Yotee looks at his shell, it brings back fond memories. That crack across the ridge, the big scar on the back. He's pretty sure his plan wasn't to get rid of it entirely, even though it doesn't seem that important now. Maybe there's a way to colour it quickly, like some fish have strange spots, to make it look like the opening is on the wrong place. Or he could just squeeze down in it and hide. It makes some weird sense to him, that if the huge monster can fit into his shell, there'll still be room for him, because everything would squish down. Though, that doesn't sound real pleasant. He hangs onto the shell, trying to avoid the monster's swipes and get back in if it looks like it's about to as well.

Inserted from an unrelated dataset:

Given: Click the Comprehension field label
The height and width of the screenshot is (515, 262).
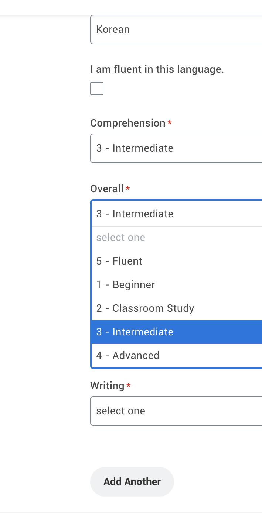Looking at the screenshot, I should pyautogui.click(x=127, y=123).
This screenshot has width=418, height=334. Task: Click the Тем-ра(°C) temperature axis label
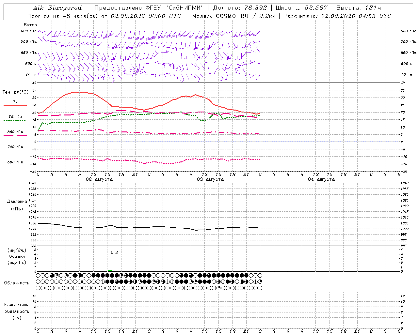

In an eyeblink, it's obvious that the monster is going to get at least some of its limbs into Yotee's shell if Yotee doesn't stop it; Alorn and St. John aren't going to. So he attempts to squeeze back in.
Leaving didn't hurt a bit, but trying to get back is somewhere between agony and a miserable discomfort. It feels all wrong, like trying to eat food with your nose. The legs of the monster are jammed in the opening to the shell alongside him. They wriggle and poke at his side, trying to fish him out at the same time that he's trying to stuff himself back in.
Yotee is very determined to occupy the monster's attention, and still interested in getting back in his shell. Fortunately, trying to do the latter probably helps the former. But why is it so hard? Caliban, Randall, they wear clothes and go in and out of them all the time. Is he trying to stuff his head up a sleeve? He pushes at the monster's limbs, trying to get them out, away, or at least stay partly jammed in.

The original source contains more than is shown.